Just to make a point about the boundless possibilities of technology, I thought I would publish a Language Log post from a train. I am writing while traveling south by rail from Edinburgh to York. However, I have to admit that the boundless possibilities of technology are being resisted every step of the way by the forces of darkness and entropy. An hour out of Edinburgh we slowed to a crawl because of farm animals on the line. A modern express train can do nothing in the face of an imperturbable heifer, apparently. One minute it was rattle-a-dat, rattle-a-dat, at about ninety miles an hour, and the next minute we were stationary at a herd of cattle like a taxi in rural India. And the other thing is that through some strange interaction of default configurations with the National Express East Coast free wi-fi software, when train passengers call for the Google front page they get the one in Swedish. I am on a train in England looking at Google Sverige, which has buttons labeled Google-sökning and Jag har tur. As a qualified linguist, it shouldn't faze me to use Swedish for once (heck, I once executed an ATM transaction in Hmoob). But I am bit intrigued. I wonder what unintended consequence of what variable setting in which file was responsible for this whole train acting as if it were stuck behind a Swedish cow in Swedish cyberspace.

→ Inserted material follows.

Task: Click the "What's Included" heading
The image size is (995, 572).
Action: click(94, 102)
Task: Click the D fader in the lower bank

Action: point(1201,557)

[People have of course been emailing me to observe that quite probably National Express East Coast accepted a bid from a Swedish ISP to run its wi-fi network, so the signals into Google are showing the IP address of a Swedish server. I agree, that is very probably the reason. In fact Martin Hardcastle says: "I noticed this on a similar train a couple of days ago. Seems that National Express is using a Swedish satellite broadband provider (http://www.ses-sirius.com/english/) to connect its trains to the
internet. Your internet traffic really does arrive at Google via Sweden, with a Swedish IP address, so Google is only doing its job." It still seems to me that someone should have noticed this and put in a fix. On the off chance that this is noticed by someone working for Google Sweden, or National Express, or the ISP in question, I will comments below. But please don't tell me your train was also stopped behind a cow for a while near Scunthorpe. I know, it happens to all of us.]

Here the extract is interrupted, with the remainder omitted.